Could you transcribe the entries below exactly, without any of the pictures?

_____

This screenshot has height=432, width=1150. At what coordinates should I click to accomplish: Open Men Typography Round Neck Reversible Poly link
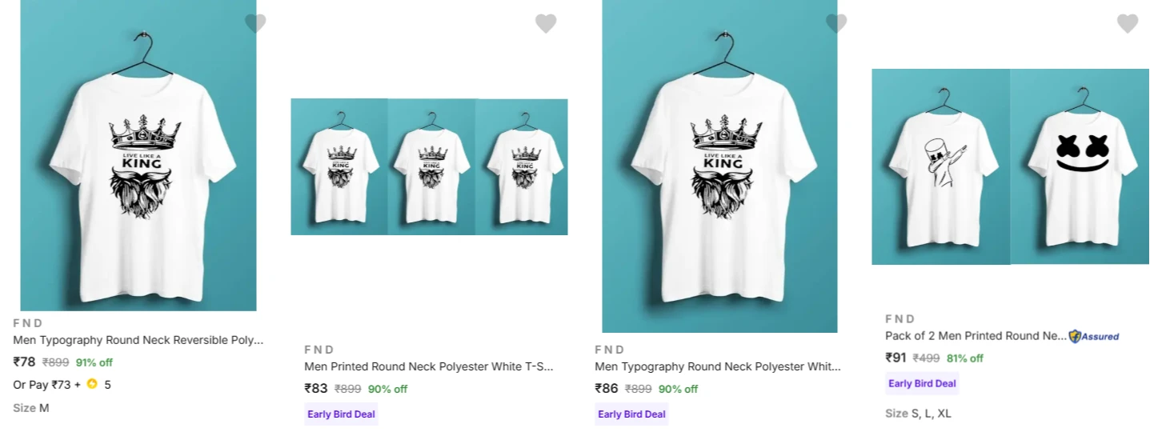pos(138,340)
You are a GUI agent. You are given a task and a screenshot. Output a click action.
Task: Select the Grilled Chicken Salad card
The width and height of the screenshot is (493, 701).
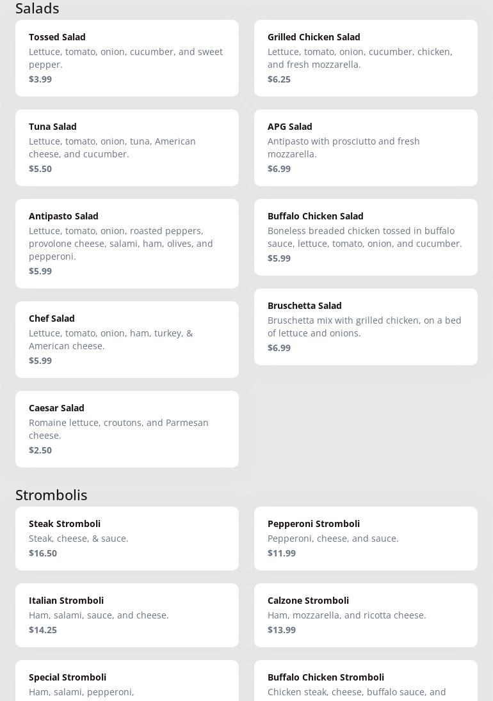click(x=366, y=58)
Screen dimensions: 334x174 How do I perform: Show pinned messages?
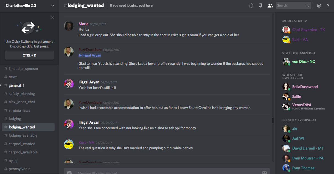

_____

### Finished task
This screenshot has height=432, width=1150. At what coordinates should I click to accomplish: Open Men Typography Round Neck Reversible Poly link
pos(138,340)
You are a GUI agent. You are given a task and a screenshot. Output a click action.
Task: Select the Grilled Chicken Salad card
The width and height of the screenshot is (493, 701).
click(x=366, y=58)
Screen dimensions: 334x174 How do I perform: Show pinned messages?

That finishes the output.